▶ **Work to do**: Pick up the review of the film "Gifted" after its final sentence and keep writing it.

— start Supplied text —

Sure its clunky and even clichéd in places - but having just come from the cinema - "Gifted" is also a rather lovely and moving little film. It's helped in no small part by a great script from Tom Flynn, an uncluttered direction from Marc Webb and most especially - fabulous leads who don't waste a moment of what they know is a sweetheart of a movie.

Chris Evans wisely steps out of that clean-cut Captain America persona, peels back the macho and actually acts. And he's good when he does - hugely likeable - and as some of the film's early jokes involving teachers at his daughter's school and ladies at the local bar indicate - in his ah-shucks teeshirt and disheveled beard - kind of cute eye-candy too.

Evans plays Frank Adler - a freelance boat-repairer living in a modest Florida home - rearing what appears at first to be his very precocious seven-year old daughter Mary. Mary questions everything (Latin in the English language, the validity of breakfast cereals, just who is this git God) and wants the answers right now and as a caveat – they should make sense too. But on the first day at school - Mary's combative nature comes out to a point where she feels 'odd' with the other kids - something she's dreaded – hence her thinly disguised defensiveness. And there's something else. It turns out Mary's a whizz at Maths. In fact not just a human calculator but also a genius - a gifted prodigy who is down with calculus, advanced algebra and differential equations when the other innocents are struggling with three plus three.

It doesn’t go unnoticed. Mary's young and kind-hearted teacher Bonnie Stevenson (a luminous Jenny Slate) is determined to talk to Dad Frank after class - and of course beneath the parent-teacher patter - sparks are ignited. They date quietly (not that Mary doesn’t spot the exit from a bathroom in a towel) and Bonnie learns more. It turns out that Frank is the brother of Mary's mum Diane Adler - who was also a troubled Math’s genius who couldn't take the oddity, the fame, and the pressure to prove a hugely difficult theory most professional Mathematicians wouldn't go near with a barge pole. Physically and emotionally stifled and somehow feeling she is a mentally frazzled and unworthy mum – Diane tragically ended her life at 27 leaving Frank with a niece/daughter to raise (the child’s real Dad has always been absent from her upbringing and cruelly it turns out that's just fine by him).

— end Supplied text —
— start Information provided —

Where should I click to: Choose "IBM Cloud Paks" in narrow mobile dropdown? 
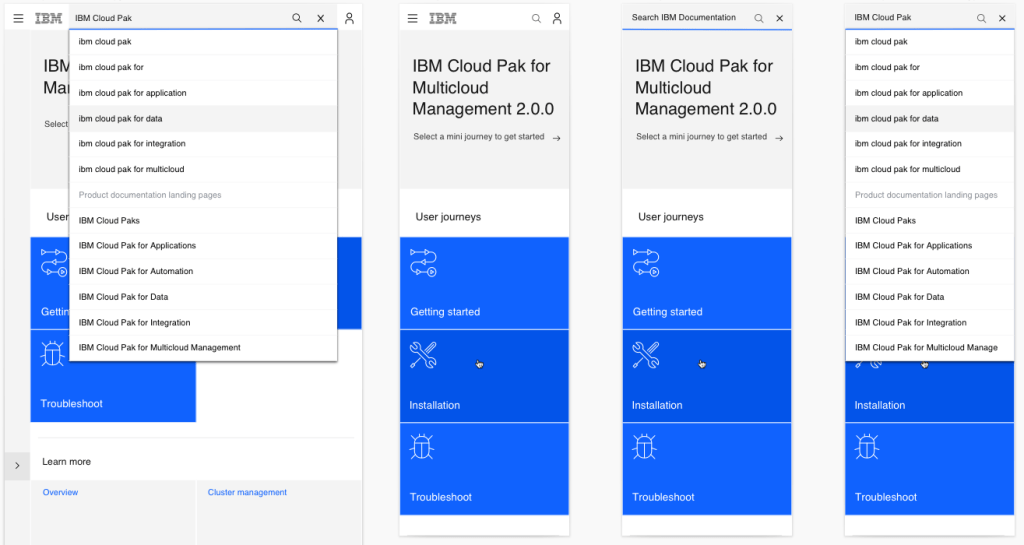coord(885,221)
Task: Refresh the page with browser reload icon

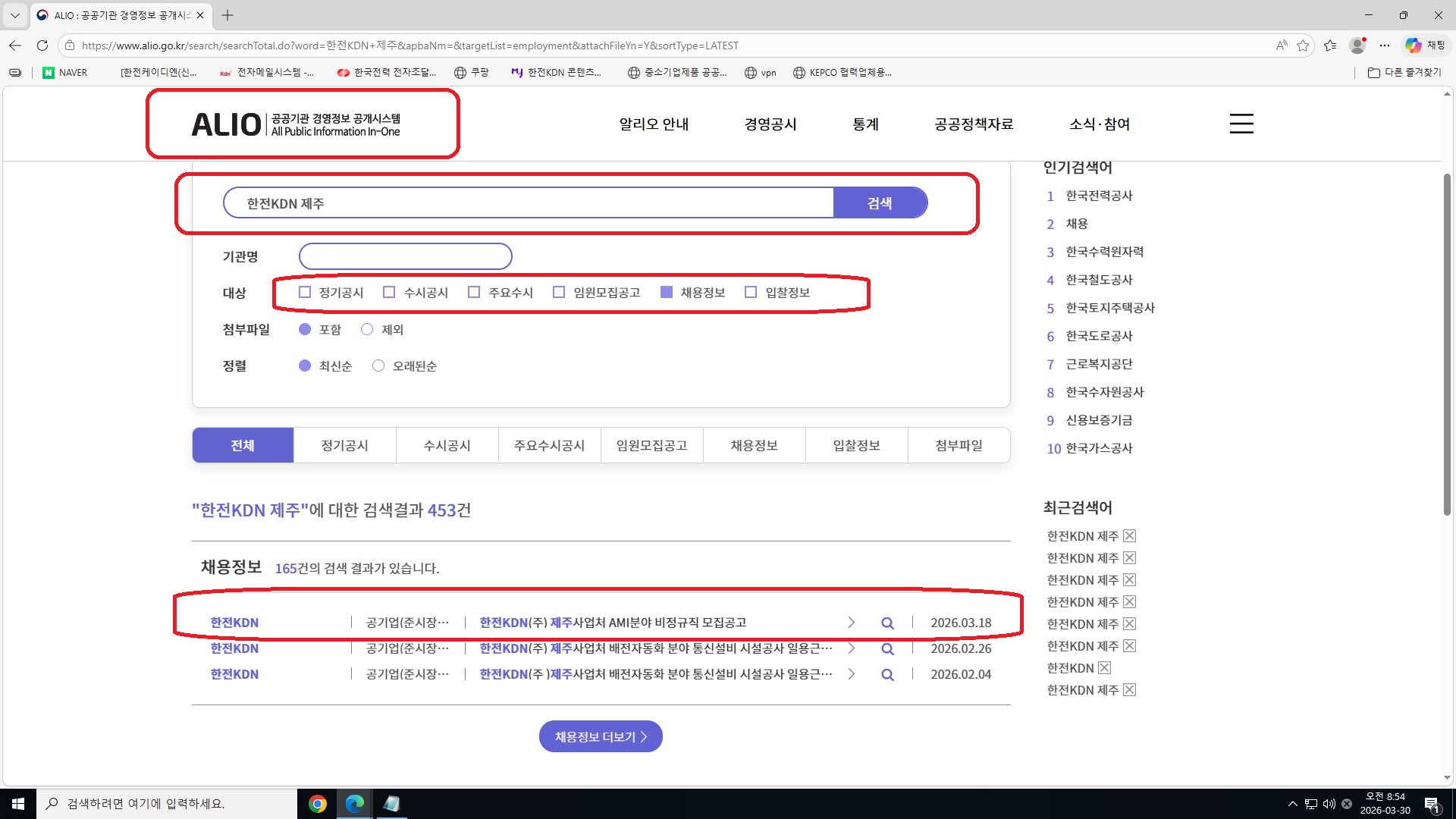Action: [42, 46]
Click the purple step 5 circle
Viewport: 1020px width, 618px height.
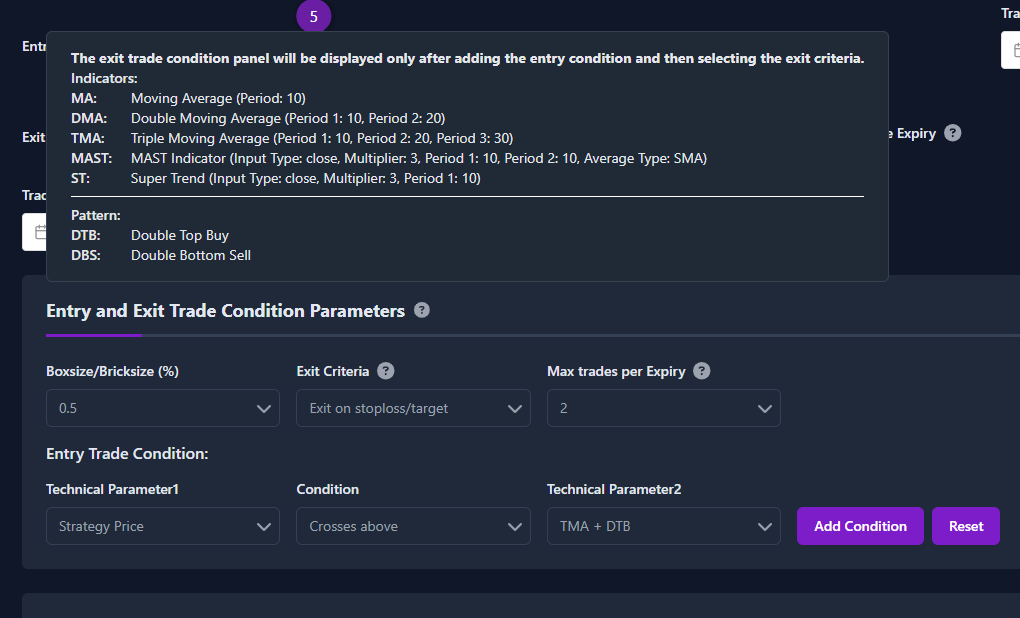(314, 16)
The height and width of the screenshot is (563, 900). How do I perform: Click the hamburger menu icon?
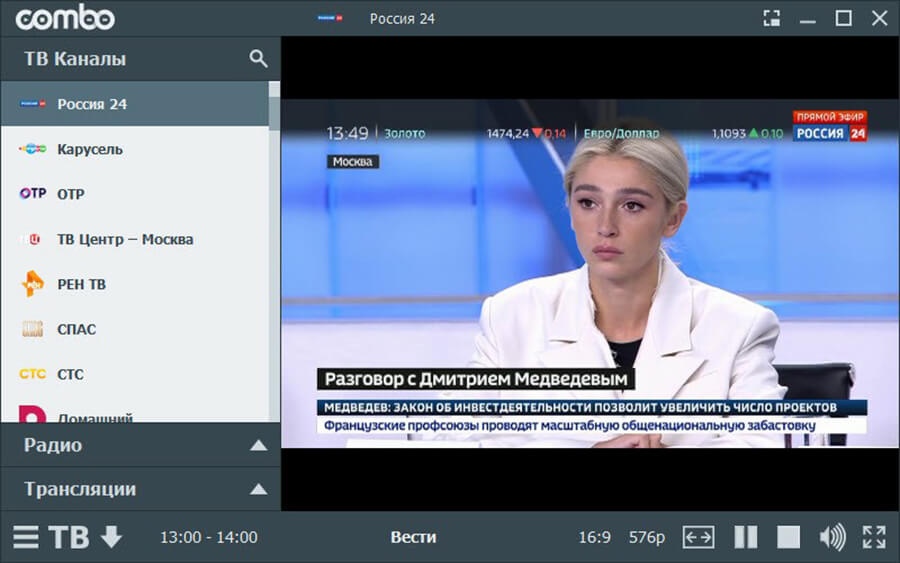(x=26, y=537)
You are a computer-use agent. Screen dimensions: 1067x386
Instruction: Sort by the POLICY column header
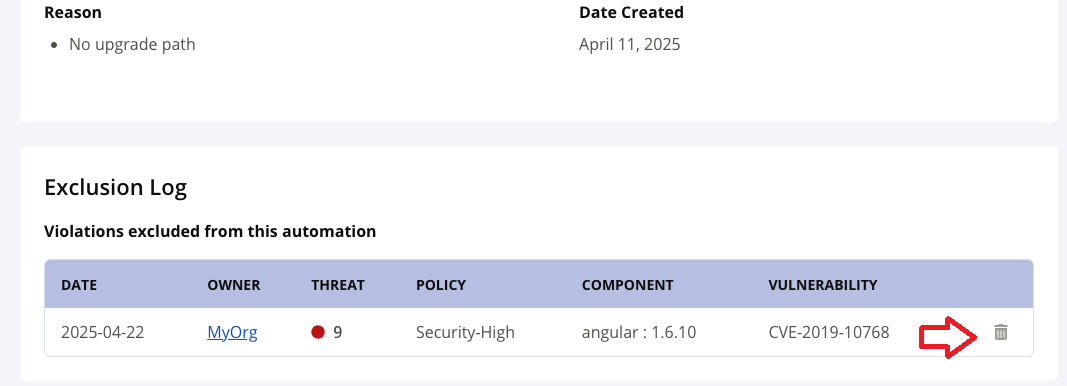441,285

— end Information provided —

▶ **Exercise result**:
Enter Lindsay Duncan as Mary's prim-and-proper British Grandmother Evelyn (Diane's Mum) who lives in a wealthy and just-so residence in Massachusetts – the exact physical and mental opposite to loose-living Frank. Determined to raise the 7-year old Mary and unleash her obvious and awesome potential – unfortunately for the close bond between Frank and Mary - the points Evelyn raises don't just make sense but may well be the right thing to do for the child - and deep down Dad-Frank knows this. But Frank just wants Mary to have a normal life (as per mum's instructions) and even have (God forbid) some fun en route. Aunty has other ideas and enlists expensive lawyer types to apply some brutal but what she sees as necessary tough-love. Frank hires the street-savvy but humane Greg Cullen as his attorney - subtly played by a superb Glenn Plummer. Trouble brews, stews and boils over...and on it goes...

This is the best I've ever seen Lindsay Duncan because she's given a script of real meat. Her reasoning and sparring with Evans is both contained and realistic and her intellectual moneyed tantrum in a courtroom would cram more ice into an already stuffed refrigerator. Octavia Spencer adds gravitas too as the ever-present neighbour Roberta who loves Mary and her one-eyed cat Fred with a passion - but can't raise her because in the eyes of the law - the child is not her blood. But the whole movie is stolen by an astonishing performance from 11-year old McKenna Grace who already has a resume that would make your eyes bleed. She's vulnerable, funny, smart-assed, childish, wise (the scenes between her and Evans will reduce most to inner mush) and when it comes to key sequences later in the movie – this young actress reduced the audience I was with to tears and audible sobs. She's Saoirse Ronan good and that's really saying something...

Don't get me wrong. "Gifted" is not a relentless broken-family weepy that taps your emotions like a lump-hammer for the sake of it (even though it does resort to obvious filmic tricks in certain places – especially the choices of powerful and moving songs). But "Gifted" has that rare thing nowadays - a heart - a calmness even - and it reaffirms the power of family and love with a gentle grace that washes over you like a warm breeze and sunlight on water. And for once there's genuine believable chemistry between every single member of the cast (even the minor parts are beautifully realised and therefore ultimately believable). I liked it a lot and I suspect millions of other people will feel exactly the same.

Well done to all involved with "Gifted" and recommended big time.

Just remember to bring the face wipes with you to the cinema - and after it’s done - be prepared to want to hug your children with all the might you can physically muster...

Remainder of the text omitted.